As for the Republican party it is not devoted to chastity either in theory or practice. The Republican party is a common ally, it is not the same as Christianity. An ally has it's own interests.

Kim Moreland

J. T., I'm not really sure what you mean?

jason taylor

Kim, I mean the fact that people have to go out of their way to prove themselves to not be "anti-sex" is a symptom of the fact that the modern world believes anything criticizing sex, including the criticizing of it's excess is a form of sacrilege. This reverence for sex is not only decadent but rather absurd. By comparison the Greeks at least as C.S. Lewis notes thought Aphrodite(the courtesan of Olympas) had a sense of humor. It is not necessary to revere sex to enjoy it or to acknowledge that it is a natural part of human life.
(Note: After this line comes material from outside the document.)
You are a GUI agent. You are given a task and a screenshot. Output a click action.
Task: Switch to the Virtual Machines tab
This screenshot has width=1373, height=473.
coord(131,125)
As a side note, the Greeks also thought Athena(who was in charge of knowledge) was a virgin and thus apparently for "abstinence only" for all of time. So perhaps not being anti-sex is anti-science? But that is just a bit of amusement.

In any case the point is that the criticism of sexual excess is a function of the presence of sexual excess, which includes the over-reverence it has attracted. The criticism of sexual excess is thus not a wrongheaded prudishness, as it was in some cases but a logical or at least predictable response to an actual problem in society.